Retype word for word the lines of the data below, from the first to the one bearing "Task: Tick the", with that one included.
[Data — start]
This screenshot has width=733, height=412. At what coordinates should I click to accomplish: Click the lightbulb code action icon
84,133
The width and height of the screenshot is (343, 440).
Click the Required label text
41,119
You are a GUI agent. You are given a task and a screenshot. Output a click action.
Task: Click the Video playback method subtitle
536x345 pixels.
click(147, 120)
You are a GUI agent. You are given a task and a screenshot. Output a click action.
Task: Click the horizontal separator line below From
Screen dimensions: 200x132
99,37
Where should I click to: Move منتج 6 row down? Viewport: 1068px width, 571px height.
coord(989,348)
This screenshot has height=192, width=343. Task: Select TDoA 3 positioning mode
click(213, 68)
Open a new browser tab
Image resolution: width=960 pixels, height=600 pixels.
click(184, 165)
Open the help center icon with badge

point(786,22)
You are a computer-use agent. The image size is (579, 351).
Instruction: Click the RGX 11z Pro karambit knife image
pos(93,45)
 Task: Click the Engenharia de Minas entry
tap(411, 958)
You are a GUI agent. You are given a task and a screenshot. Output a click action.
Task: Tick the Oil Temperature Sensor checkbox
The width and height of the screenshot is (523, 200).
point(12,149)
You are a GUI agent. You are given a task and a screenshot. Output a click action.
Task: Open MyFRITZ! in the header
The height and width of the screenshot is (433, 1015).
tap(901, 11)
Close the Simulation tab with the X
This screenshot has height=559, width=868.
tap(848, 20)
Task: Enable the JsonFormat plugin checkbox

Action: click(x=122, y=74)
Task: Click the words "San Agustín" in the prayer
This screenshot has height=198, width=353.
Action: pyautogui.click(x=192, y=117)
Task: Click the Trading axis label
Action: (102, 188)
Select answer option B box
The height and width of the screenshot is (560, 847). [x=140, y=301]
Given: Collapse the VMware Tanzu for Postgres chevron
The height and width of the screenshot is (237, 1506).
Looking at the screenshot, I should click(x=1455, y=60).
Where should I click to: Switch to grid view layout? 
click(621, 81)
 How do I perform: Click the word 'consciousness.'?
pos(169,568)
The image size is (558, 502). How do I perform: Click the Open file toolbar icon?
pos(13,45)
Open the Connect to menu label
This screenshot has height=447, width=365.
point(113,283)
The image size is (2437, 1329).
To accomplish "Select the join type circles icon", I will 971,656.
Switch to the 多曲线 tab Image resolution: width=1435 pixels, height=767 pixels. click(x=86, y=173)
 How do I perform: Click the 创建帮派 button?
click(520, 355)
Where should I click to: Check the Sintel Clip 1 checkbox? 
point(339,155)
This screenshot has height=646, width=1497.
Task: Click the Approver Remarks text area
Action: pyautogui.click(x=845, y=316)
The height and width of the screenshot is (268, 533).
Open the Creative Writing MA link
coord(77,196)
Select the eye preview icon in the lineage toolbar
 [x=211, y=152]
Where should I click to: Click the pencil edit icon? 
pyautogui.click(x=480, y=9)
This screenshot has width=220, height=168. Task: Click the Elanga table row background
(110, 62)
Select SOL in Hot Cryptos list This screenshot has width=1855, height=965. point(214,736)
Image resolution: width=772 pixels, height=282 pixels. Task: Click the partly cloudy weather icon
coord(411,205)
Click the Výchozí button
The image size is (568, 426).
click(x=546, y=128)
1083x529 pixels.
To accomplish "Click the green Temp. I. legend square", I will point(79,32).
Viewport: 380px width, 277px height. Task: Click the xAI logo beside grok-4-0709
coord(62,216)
[Data — finish]
### Answer
This screenshot has width=733, height=412. At what coordinates should I click to accomplish: Click the lightbulb code action icon
84,133
The width and height of the screenshot is (343, 440).
Click the Required label text
41,119
You are a GUI agent. You are given a task and a screenshot. Output a click action.
Task: Click the Video playback method subtitle
536x345 pixels.
click(147, 120)
You are a GUI agent. You are given a task and a screenshot. Output a click action.
Task: Click the horizontal separator line below From
Screen dimensions: 200x132
99,37
Where should I click to: Move منتج 6 row down? Viewport: 1068px width, 571px height.
coord(989,348)
This screenshot has height=192, width=343. Task: Select TDoA 3 positioning mode
click(213, 68)
Open a new browser tab
Image resolution: width=960 pixels, height=600 pixels.
click(184, 165)
Open the help center icon with badge

point(786,22)
You are a computer-use agent. The image size is (579, 351).
Instruction: Click the RGX 11z Pro karambit knife image
pos(93,45)
 Task: Click the Engenharia de Minas entry
tap(411, 958)
You are a GUI agent. You are given a task and a screenshot. Output a click action.
Task: Tick the Oil Temperature Sensor checkbox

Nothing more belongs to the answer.